— MATERIAL PROVIDED —
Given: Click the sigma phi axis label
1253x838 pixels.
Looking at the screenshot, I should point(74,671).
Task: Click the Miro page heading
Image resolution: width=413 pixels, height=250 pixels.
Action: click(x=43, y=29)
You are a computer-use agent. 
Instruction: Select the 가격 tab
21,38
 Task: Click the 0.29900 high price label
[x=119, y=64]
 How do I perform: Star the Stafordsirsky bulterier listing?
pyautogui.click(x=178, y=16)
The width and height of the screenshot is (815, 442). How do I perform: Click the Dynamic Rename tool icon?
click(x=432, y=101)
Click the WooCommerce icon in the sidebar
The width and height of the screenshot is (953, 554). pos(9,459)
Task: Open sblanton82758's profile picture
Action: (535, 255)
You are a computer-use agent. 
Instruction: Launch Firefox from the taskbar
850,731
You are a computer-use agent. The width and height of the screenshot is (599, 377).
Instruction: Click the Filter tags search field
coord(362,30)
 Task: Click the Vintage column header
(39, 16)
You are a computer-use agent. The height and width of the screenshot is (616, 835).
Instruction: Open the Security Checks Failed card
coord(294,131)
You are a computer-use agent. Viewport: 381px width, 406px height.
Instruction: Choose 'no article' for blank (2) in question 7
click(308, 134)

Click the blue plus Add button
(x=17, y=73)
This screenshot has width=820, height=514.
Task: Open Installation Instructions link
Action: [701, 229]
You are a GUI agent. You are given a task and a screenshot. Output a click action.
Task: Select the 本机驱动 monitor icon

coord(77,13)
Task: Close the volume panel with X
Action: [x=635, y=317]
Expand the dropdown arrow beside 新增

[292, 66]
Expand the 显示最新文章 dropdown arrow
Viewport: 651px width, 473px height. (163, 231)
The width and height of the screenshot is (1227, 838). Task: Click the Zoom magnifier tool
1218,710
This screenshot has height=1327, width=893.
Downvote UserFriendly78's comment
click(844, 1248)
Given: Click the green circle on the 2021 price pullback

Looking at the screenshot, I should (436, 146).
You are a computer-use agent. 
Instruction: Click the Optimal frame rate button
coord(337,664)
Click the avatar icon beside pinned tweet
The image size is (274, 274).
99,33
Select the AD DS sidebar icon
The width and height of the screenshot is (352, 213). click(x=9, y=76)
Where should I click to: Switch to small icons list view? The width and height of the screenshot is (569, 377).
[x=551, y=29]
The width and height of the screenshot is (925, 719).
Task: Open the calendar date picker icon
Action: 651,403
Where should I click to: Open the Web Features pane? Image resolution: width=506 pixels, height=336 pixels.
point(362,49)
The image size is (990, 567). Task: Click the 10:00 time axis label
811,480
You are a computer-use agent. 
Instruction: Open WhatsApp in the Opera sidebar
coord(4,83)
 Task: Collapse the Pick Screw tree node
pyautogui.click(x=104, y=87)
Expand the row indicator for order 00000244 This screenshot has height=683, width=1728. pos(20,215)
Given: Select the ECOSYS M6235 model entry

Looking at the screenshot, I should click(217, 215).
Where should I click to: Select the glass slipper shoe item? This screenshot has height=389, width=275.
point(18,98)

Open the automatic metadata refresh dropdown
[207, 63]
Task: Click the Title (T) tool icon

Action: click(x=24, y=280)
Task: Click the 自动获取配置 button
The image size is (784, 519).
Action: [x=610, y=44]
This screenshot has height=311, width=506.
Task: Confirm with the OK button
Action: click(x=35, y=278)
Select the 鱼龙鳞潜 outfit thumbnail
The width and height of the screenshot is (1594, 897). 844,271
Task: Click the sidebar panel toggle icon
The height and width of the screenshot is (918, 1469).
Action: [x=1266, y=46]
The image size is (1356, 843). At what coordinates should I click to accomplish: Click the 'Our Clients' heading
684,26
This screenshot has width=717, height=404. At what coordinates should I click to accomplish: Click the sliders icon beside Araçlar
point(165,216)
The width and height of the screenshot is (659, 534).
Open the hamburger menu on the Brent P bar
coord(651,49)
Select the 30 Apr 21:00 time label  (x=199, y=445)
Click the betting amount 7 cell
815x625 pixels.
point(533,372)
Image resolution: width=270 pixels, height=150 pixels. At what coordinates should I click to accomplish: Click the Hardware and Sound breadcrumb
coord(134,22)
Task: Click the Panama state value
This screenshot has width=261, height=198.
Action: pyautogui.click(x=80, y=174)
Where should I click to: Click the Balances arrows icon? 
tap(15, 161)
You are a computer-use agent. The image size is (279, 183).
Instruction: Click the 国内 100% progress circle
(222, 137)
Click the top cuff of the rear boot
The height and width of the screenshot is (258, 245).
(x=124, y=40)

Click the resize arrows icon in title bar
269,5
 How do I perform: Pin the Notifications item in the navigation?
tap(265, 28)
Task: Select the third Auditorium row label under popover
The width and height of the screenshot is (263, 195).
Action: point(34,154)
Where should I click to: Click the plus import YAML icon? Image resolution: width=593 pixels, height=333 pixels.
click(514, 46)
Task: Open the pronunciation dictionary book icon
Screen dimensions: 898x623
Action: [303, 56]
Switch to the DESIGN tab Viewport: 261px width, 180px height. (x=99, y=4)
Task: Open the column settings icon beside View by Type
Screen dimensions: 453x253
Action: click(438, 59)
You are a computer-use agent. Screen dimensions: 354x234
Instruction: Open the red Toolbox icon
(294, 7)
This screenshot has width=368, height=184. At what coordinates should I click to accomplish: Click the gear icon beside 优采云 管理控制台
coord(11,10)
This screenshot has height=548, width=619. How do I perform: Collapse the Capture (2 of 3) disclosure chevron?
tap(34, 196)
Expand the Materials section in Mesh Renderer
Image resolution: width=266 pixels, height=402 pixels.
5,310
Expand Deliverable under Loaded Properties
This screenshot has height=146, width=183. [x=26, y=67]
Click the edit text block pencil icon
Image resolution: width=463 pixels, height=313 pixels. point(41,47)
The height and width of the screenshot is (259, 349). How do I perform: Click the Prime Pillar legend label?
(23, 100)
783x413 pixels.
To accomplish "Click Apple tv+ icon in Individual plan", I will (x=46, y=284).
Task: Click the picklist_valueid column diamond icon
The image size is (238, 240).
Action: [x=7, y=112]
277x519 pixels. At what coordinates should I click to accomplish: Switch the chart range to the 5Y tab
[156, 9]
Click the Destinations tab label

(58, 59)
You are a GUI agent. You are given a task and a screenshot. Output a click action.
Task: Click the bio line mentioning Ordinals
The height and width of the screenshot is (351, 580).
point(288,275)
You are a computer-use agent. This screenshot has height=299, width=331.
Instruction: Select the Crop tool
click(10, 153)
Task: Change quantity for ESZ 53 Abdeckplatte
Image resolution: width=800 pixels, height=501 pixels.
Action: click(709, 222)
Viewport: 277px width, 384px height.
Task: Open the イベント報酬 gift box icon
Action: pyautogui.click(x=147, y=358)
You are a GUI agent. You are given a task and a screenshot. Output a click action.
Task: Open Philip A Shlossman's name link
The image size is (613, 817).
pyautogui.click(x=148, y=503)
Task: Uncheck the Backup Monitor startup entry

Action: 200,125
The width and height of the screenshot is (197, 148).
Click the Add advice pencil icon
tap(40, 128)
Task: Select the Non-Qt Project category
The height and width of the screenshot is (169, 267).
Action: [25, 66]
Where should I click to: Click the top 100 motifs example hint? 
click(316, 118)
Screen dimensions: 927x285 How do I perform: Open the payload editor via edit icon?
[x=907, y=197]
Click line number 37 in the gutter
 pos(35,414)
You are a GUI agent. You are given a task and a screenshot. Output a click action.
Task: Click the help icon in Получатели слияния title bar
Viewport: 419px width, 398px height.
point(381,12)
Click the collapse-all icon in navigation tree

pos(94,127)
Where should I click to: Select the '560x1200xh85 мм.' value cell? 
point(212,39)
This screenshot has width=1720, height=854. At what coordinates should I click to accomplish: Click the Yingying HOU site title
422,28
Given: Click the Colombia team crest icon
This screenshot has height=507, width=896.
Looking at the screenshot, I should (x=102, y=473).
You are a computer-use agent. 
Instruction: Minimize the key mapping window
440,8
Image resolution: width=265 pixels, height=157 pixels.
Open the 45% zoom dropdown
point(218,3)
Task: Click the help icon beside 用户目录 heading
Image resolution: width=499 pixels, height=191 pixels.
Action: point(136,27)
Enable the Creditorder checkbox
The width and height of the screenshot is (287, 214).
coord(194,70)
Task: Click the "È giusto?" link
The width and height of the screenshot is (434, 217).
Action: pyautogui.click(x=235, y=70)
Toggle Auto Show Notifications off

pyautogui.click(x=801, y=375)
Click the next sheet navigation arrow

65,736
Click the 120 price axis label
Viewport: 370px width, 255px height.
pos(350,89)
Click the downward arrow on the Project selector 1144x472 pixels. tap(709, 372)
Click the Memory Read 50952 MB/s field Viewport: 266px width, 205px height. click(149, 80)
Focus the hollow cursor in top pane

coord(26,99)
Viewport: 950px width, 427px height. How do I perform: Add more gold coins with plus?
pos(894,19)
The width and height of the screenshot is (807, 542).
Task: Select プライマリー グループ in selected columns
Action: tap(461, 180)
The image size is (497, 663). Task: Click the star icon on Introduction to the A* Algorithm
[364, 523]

— DESCRIPTION OF THE TASK —
From the entries above, restate word for word the lines from the line containing "Task: Click the sidebar panel toggle icon" to the line containing "The width and height of the screenshot is (659, 534).", both ends included, and nothing more.

— FINISHED TASK —
Task: Click the sidebar panel toggle icon
The height and width of the screenshot is (918, 1469).
Action: [x=1266, y=46]
The image size is (1356, 843). At what coordinates should I click to accomplish: Click the 'Our Clients' heading
684,26
This screenshot has width=717, height=404. At what coordinates should I click to accomplish: Click the sliders icon beside Araçlar
point(165,216)
The width and height of the screenshot is (659, 534).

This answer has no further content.